It occurs when the [Laplace pressure](/know/concept/young-laplace-law/)
from surface tension is much larger in magnitude than the
[hydrostatic pressure](/know/concept/hydrostatic-pressure/) from gravity.

Consider a spherical droplet of liquid with radius $R$.
The hydrostatic pressure difference
between the top and bottom of the drop
is much smaller than the Laplace pressure:

$$\begin{aligned}
    2 R \rho g \ll 2 \frac{\alpha}{R}
\end{aligned}$$

Where $\rho$ is the density of the liquid,
$g$ is the acceleration due to gravity,
and $\alpha$ is the energy cost per unit surface area.
Rearranging the inequality yields:

$$\begin{aligned}
    R^2 \ll \frac{\alpha}{\rho g}
\end{aligned}$$

From the right-hand side we define the **capillary length** $L_c$,
so gravity is negligible if $R \ll L_c$:

$$\begin{aligned}
    \boxed{
        L_c
        = \sqrt{\frac{\alpha}{\rho g}}
    }
\end{aligned}$$

In general, for a system with characteristic length $L$,
the relative strength of gravity compared to surface tension
is described by the **Bond number** $\mathrm{Bo}$
or **Eötvös number** $\mathrm{Eo}$:

$$\begin{aligned}
    \boxed{
        \mathrm{Bo}
        = \mathrm{Eo}
        = \frac{L^2}{L_c^2}
        = \frac{m g}{\alpha L}
    }
\end{aligned}$$

The right-most side gives an alternative way of understanding $\mathrm{Bo}$:
$m$ is the mass of a cube with side $L$, such that the numerator is the weight force,
and the denominator is the tension force of the surface.
In any case, capillary action can be observed when $\mathrm{Bo \ll 1}$.

The most famous example of capillary action is **capillary rise**,
where a liquid "climbs" upwards in a narrow vertical tube with radius $R$,
apparently defying gravity.

Collected data:
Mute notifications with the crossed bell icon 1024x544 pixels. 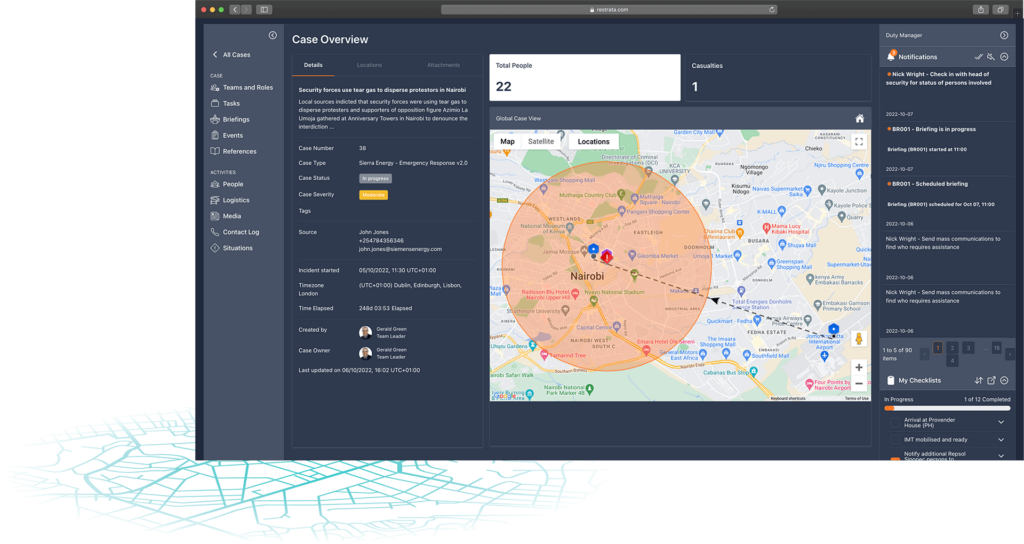[x=991, y=57]
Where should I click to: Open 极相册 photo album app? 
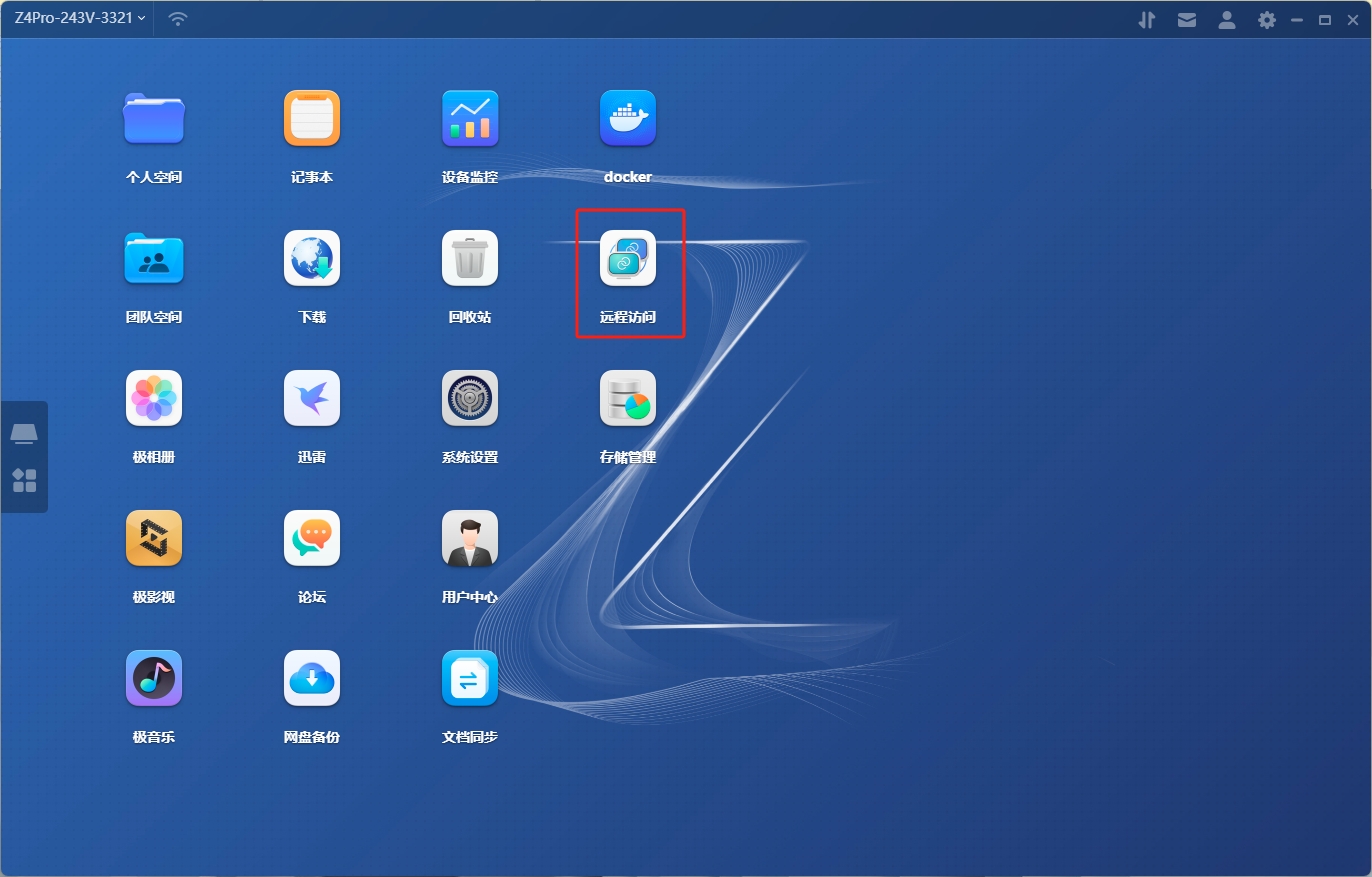154,398
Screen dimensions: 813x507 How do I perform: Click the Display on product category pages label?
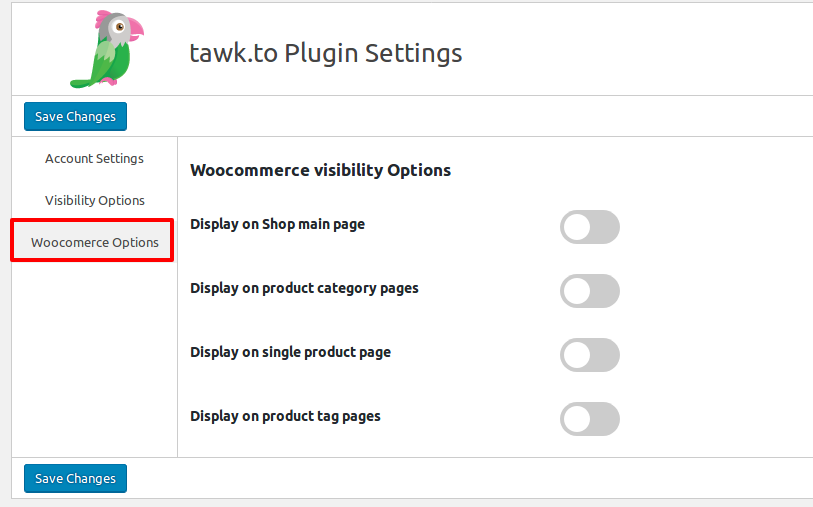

What you are asked to do:
Please write what follows in the capillary action text, starting right after the sentence about liquid climbing a narrow vertical tube.

Final result:
Assuming the liquid-air interface is a spherical cap
with constant [curvature](/know/concept/curvature/) radius $R_c$,
then we know that the liquid is at rest
when the hydrostatic pressure equals the Laplace pressure:

$$\begin{aligned}
    \rho g h
    \approx \alpha \frac{2}{R_c}
    = 2 \alpha \frac{\cos\theta}{R}
\end{aligned}$$

Where $\theta$ is the liquid-tube contact angle,
and we are neglecting variations of the height $h$ due to the curvature
(i.e. the [meniscus](/know/concept/meniscus/)).
By isolating the above equation for $h$,
we arrive at **Jurin's law**,
which predicts the height climbed by a liquid in a tube with radius $R$:

$$\begin{aligned}
    \boxed{
        h
        = 2 \frac{L_c^2}{R} \cos\theta
    }
\end{aligned}$$

Depending on $\theta$, $h$ can be negative,
i.e. the liquid might descend below the ambient level.


An alternative derivation of Jurin's law balances the forces instead of the pressures.
On the right, we have the gravitational force
(i.e. the energy-per-distance to lift the liquid),
and on the left, the surface tension force
(i.e. the energy-per-distance of the liquid-tube interface):

$$\begin{aligned}
     \pi R^2 \rho g h
     \approx 2 \pi R (\alpha_{sg} - \alpha_{sl})
\end{aligned}$$

Where $\alpha_{sg}$ and $\alpha_{sl}$ are the energy costs
of the solid-gas and solid-liquid interfaces.
Thanks to the [Young-Dupré relation](/know/concept/young-dupre-relation/),
we can rewrite this as follows:

$$\begin{aligned}
     R \rho g h
     = 2 \alpha \cos\theta
\end{aligned}$$

Isolating this for $h$ simply yields Jurin's law again, as expected.



## References
1.  B. Lautrup,
    *Physics of continuous matter: exotic and everyday phenomena in the macroscopic world*, 2nd edition,
    CRC Press.